OpenMP parallelization of a for loop with function calls

Question 1

Using OpenMP, is it correct to parallelize a for loop inside a function "func" as follows?

void func(REAL coeff, DATAMPOT *dmp, int a, int la, int b, int lb, REAL L)
{
 int i,j,k;
 REAL dx,dy,dz;
 REAL dx2,dy2,dz2;
 REAL r;
 #pragma omp parallel for default(shared) private(k,i,j,dx,dy,dz,dx2,dy2,dz2,r) reduction(+:deltaE)
 for(k=0; k<la*lb; ++k){
 j=k/la+b;
 i=k%la+a;
 dx=fabs(part[i].x-part[j].x);
 dy=fabs(part[i].y-part[j].y);
 dz=fabs(part[i].z-part[j].z);
 dx2=(dx<0.5?dx*dx:(1-dx)*(1-dx));
 dy2=(dy<0.5?dy*dy:(1-dy)*(1-dy));
 dz2=(dz<0.5?dz*dz:(1-dz)*(1-dz));
 r=L*sqrt(dx2+dy2+dz2);
 deltaE += coeff*((dmp+NSPES*part[i].s+part[j].s)->npot>1?
mpot(r,dmp+NSPES*part[i].s+part[j].s,((REAL)rand())/RAND_MAX):
(dmp+NSPES*part[i].s+part[j].s)->pot[0](r,(dmp+NSPES*part[i].s+part[j].s)->dp ) );
 }
}

Where:

REAL is double (#define REAL double)
DATAMPOT *dmp is a pointer to a struct containing (among others) some pointers to functions, such as pot[0]
part is a global array of struct
deltaE (variable for summation-reduction) is a REAL global variable

I know that, for a correctness, a special treatment of function rand() is also required; but apart from that, are there some other important (conceptual) correction to do on the above parallelization? Which is limited at only one directive row?

Question 2

There is nothing wrong with your code, but it can be improved somehow.
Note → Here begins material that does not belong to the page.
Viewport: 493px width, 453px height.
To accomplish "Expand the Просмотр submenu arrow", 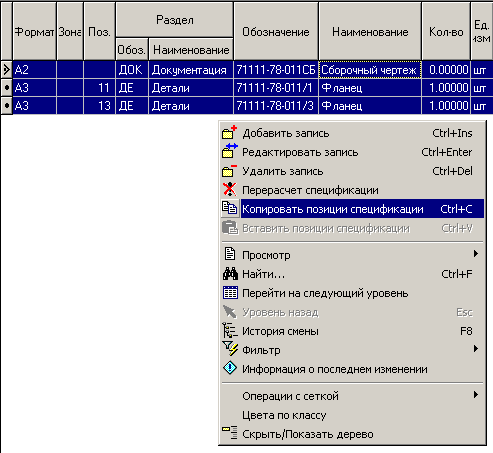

First, automatic variables, defined in a scope that is outer to the parallel region, are automatically shared. Therefore the default(shared) clause is redundant.

Second, the loop counter k has predetermined sharing class of private - you can safely omit it. Also you should declare all variables in the scope where they are used. In your case all variables except k can be declared in the parallel region. Such variables have predetermined sharing class of private.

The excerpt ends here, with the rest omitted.